É preciso registrar que Vicente não era “um invasor”, como setores ruralistas tentaram repetir. Ele era pai, agricultor, trabalhador da roça, sustentáculo de sua família e vivia há pouco mais de um ano na comunidade, que hoje enterra mais um dos seus mortos em nome de uma espera que já dura 40 anos. A cada retomada, repetem-se os ataques. A cada ataque, repetem-se as notas de repúdio. Mas o que nunca se repete é o cumprimento da lei: demarcar terras indígenas, proteger vidas, garantir segurança. Enquanto isso, as ‘agromilícias’ seguem atuando com alto poder de fogo, infraestrutura, logística e, muitas vezes, cumplicidade. A violência no Cone Sul de Mato Grosso do Sul não é descontrole, e sim projeto político de expulsão.

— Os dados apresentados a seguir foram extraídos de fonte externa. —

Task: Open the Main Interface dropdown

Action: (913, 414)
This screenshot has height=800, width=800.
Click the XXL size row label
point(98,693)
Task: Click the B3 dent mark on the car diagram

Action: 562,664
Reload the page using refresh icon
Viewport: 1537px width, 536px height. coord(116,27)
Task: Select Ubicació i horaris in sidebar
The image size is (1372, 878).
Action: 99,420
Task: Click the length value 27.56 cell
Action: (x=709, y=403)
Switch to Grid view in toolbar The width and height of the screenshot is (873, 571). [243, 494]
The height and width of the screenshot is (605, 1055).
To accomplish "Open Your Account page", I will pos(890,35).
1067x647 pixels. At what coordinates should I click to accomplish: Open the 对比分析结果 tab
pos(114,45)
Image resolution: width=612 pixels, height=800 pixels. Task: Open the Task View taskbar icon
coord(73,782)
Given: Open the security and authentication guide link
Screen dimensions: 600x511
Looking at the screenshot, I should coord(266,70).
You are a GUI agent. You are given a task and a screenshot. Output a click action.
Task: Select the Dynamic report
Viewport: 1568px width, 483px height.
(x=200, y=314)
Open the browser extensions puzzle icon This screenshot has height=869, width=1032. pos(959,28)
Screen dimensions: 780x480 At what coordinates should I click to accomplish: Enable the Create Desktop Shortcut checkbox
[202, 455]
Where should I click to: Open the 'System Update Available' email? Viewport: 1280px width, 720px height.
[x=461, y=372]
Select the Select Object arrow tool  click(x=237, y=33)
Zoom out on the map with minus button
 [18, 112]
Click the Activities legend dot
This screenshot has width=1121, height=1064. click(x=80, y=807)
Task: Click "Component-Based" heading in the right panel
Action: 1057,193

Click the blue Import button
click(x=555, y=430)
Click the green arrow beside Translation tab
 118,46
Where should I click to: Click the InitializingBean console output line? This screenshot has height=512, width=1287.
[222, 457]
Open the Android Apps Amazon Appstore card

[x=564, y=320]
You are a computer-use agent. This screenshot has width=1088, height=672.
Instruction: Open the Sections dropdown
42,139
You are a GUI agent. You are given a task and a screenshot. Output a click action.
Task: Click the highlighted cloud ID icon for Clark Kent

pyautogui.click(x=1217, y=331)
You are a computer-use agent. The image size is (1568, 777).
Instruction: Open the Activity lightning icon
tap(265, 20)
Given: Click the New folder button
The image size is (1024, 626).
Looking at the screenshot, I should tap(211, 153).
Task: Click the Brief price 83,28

Em plena COP30, quando o Brasil tenta se apresentar ao mundo como defensor da floresta e da transição ecológica, a morte de Vicente expõe a contradição central da política ambiental brasileira, onde não existe preservação climática sem garantia dos territórios indígenas, e não existe garantia territorial enquanto pistoleiros circulam impunemente. Os Guarani Kaiowá são o povo mais violentado do país. Segundo os dados do Atlas da Violência, do Instituto de Pesquisa Econômica Aplicada (Ipea), divulgado em maio deste ano, em decorrência de conflitos em terras indígenas, a etnia Guarani-Kaiowá foi a mais afetada pelas internações hospitalares por agressões, totalizando 574 casos. Eles vivem comprimidos em pequenas faixas de terra enquanto latifúndios avançam sobre áreas já reconhecidas pelo próprio Estado. A cada retomada, a cada aldeia reconstruída, afirmam que sua resistência é também uma forma de manter viva a mata, os rios e a biodiversidade. Mas resistir não deveria ser sentença de morte.
A Força Nacional foi enviada, a Polícia Federal investiga, a Funai confirma os ataques. Mas essas respostas emergenciais, que chegam sempre depois da tragédia, não substituem o que realmente precisa ser feito: demarcar imediatamente Iguatemipeguá I e garantir a presença permanente do Estado para impedir novos massacres. A violência que matou Vicente não nasceu na madrugada de domingo, ela é alimentada diariamente pela demora na demarcação, pela ausência de fiscalização, pela negligência histórica do poder público e pela normalização da milícia rural.Não se trata apenas de segurança pública. Trata-se de democracia. Quando o Brasil permite que territórios indígenas sejam governados por armas, perde-se o próprio sentido de país, inclusive de discutir questões climáticas, pois já é sabido por todos que justiça climática passa pela preservação dos territórios dos originários, principais guardiões da floresta em pé.
Em Belém (PA), foi realizada a ‘Vigília Somos Todos Guarani Kaiowá’, um ato da Apib em solidariedade ao povo Guarani Kaiowá após assassinato de mais um defensor da floresta. A esperança é que o mundo atine para o fato de que não há justiça climática sem justiça para os povos indígenas.